A los que somos de equipos humildes nos cuesta mucho entender la celebración contenida. Sucedió el pasado sábado, por ejemplo, cuando el Real Madrid ganó la Liga de ese modo desprovisto de épica gracias a los horarios de LaLiga, cuando muchos madridistas ya se estaban quitando los zapatos al llegar a casa. Tampoco hubo celebración oficial por el partido frente al Bayern. Y quizá por eso, o quizá por costumbre, mis amigos madridistas se felicitaron con un “pues ya está, enhorabuena chavales”. Y ahí se quedó la euforia. En suspensión, como una partícula de polen, hasta pasado el miércoles.

Creo que yo celebré con más furia la victoria del domingo del Celta frente al Villarreal, acariciando la permanencia.

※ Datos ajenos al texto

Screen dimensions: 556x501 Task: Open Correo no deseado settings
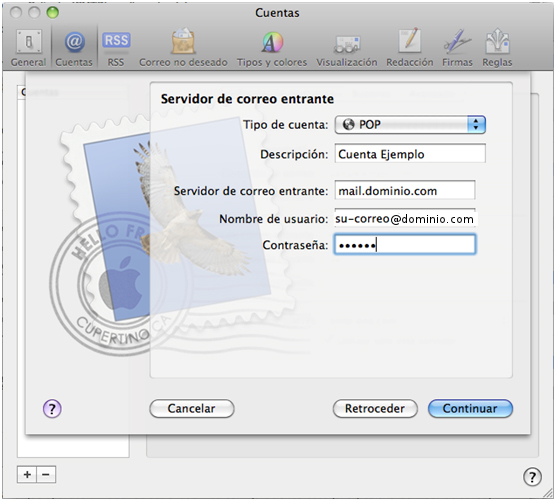[183, 48]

Los aficionados de los equipos humildes estamos acostumbrados a celebrar los pequeños triunfos de un modo exagerado, puede que también ridículo. Otros, con mejor suerte y mejor apatía, están acostumbrados a celebrar títulos casi con la normalidad de quien cumple un pronóstico.

Durante los actos del Athletic tras ganar la Copa del Rey leí algún mensaje en redes sociales criticando el exceso festivo. Para algunos aficionados hay algo casi impúdico en las celebraciones continuadas. Son integrantes de la “policía de las celebraciones” (PDC), organismo encargado de censurar a todo futbolista o aficionado que disfrute ostentosamente del bienestar generado por el trabajo bien hecho. Incluso si ese bienestar es histórico.

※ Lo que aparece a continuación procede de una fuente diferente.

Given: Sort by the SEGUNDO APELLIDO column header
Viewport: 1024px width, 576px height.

La “policía de las celebraciones” (PDC) actúa en todas las instancias. De hecho, los organismos futbolísticos trataron durante bastante tiempo de contener los arrebatos emocionales del fútbol. En 1982, la FIFA afirmó que los “exuberantes arrebatos de los jugadores que saltan unos encima de otros, se besan y se abrazan, deberían ser prohibidos en el campo de fútbol”. Años más tarde, la FIFA se vio obligada a dar marcha atrás y permitir lo que llamaron “celebraciones razonables”.

Si al fútbol le quitas la celebración se convierte en una cosa insulsa e inerte. Desconfía del aficionado que se queje de los fastos ajenos, y sobre todo de los propios. Desconfía de la “policía de las celebraciones”.